Efforts to build supportive housing in Saanich have suffered a blow.
The provincial government said thank you, but no thank you to Saanich’s offer for land in exchange for supportive housing near Municipal Hall.
The land that was offered by the District of Saanich was assessed and was deemed not suitable for development or feasible for modular housing, according to the ministry. BC Housing staff have conveyed this information to the District and are hopeful they will continue to work with staff to find suitable, alternative land on which housing can be built to meet the needs of the community.
Megan Catalona acknowledged the provincial decision Wednesday. “We received information from BC Housing about the land Saanich offered for modular supportive housing and continue to work with the provincial government to find land on which modular supportive housing can be built,” she said.
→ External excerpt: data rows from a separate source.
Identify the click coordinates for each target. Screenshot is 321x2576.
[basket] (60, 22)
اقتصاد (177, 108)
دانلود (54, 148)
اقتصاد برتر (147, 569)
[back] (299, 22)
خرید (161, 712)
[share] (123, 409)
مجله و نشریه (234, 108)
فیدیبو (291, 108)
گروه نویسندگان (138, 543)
It is not clear which specific reasons prompted the province to reject the land that Saanich had offered.
This news has come just 10 days before the general municipal election on Oct. 20.
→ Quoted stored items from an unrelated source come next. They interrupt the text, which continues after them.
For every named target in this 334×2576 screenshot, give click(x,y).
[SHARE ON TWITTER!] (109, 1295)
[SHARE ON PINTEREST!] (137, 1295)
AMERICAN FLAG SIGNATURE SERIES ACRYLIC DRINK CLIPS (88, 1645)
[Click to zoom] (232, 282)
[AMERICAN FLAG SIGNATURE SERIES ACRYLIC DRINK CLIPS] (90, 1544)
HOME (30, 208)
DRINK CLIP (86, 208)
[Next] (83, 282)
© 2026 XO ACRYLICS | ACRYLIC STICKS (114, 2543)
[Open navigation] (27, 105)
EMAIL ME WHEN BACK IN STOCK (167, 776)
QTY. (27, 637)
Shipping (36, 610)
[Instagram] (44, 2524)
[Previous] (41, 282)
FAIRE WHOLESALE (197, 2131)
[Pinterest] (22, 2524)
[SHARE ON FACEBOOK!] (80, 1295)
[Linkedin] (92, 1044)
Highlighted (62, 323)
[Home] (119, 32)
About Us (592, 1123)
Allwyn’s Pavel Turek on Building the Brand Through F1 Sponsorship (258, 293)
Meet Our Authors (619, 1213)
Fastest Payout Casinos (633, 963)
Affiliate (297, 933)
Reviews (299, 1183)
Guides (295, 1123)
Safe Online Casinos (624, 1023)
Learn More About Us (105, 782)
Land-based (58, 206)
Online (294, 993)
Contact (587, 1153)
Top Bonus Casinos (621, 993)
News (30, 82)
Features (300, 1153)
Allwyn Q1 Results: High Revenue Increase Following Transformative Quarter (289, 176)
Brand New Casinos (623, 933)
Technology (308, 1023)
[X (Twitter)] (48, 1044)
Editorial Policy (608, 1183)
The state of local housing has been one of, if not the topic during the current municipal campaign and the decision to decline Saanich’s offer could shape the final vote.
When Saanich first announced in September that it was offering land to the province for supportive housing, Mayor Richard Atwell said publicly that it was he, who had brought the motion to council on June 21, calling it a “direct example” of his leadership.
“We are hopeful that by providing this land, we’re moving in the right direction to secure housing and satisfy some of the need for housing in this region,” Atwell said in September.
While public reactions to Saanich’s offer have generally positive, several non-incumbent candidates have criticized Saanich for waiting too long in offering the land in exchange for supportive housing.
Teale Phelps Bondaroff, for example, has accused the current council of dithering and failing residents of the tent city that had popped up in Regina Park for several months. It was its presence that had initially inspired Saanich to offer the land.
Now, it appears that critics will have the chance to criticize Saanich for offering the wrong type of land.
Atwell said Wednesday afternoon did not think that the piece of land that Saanich offered was the most suitable.
“I still think that the former Emily Carr library is what council should put forth in good faith if we truly want to move forward with modular housing,” he said.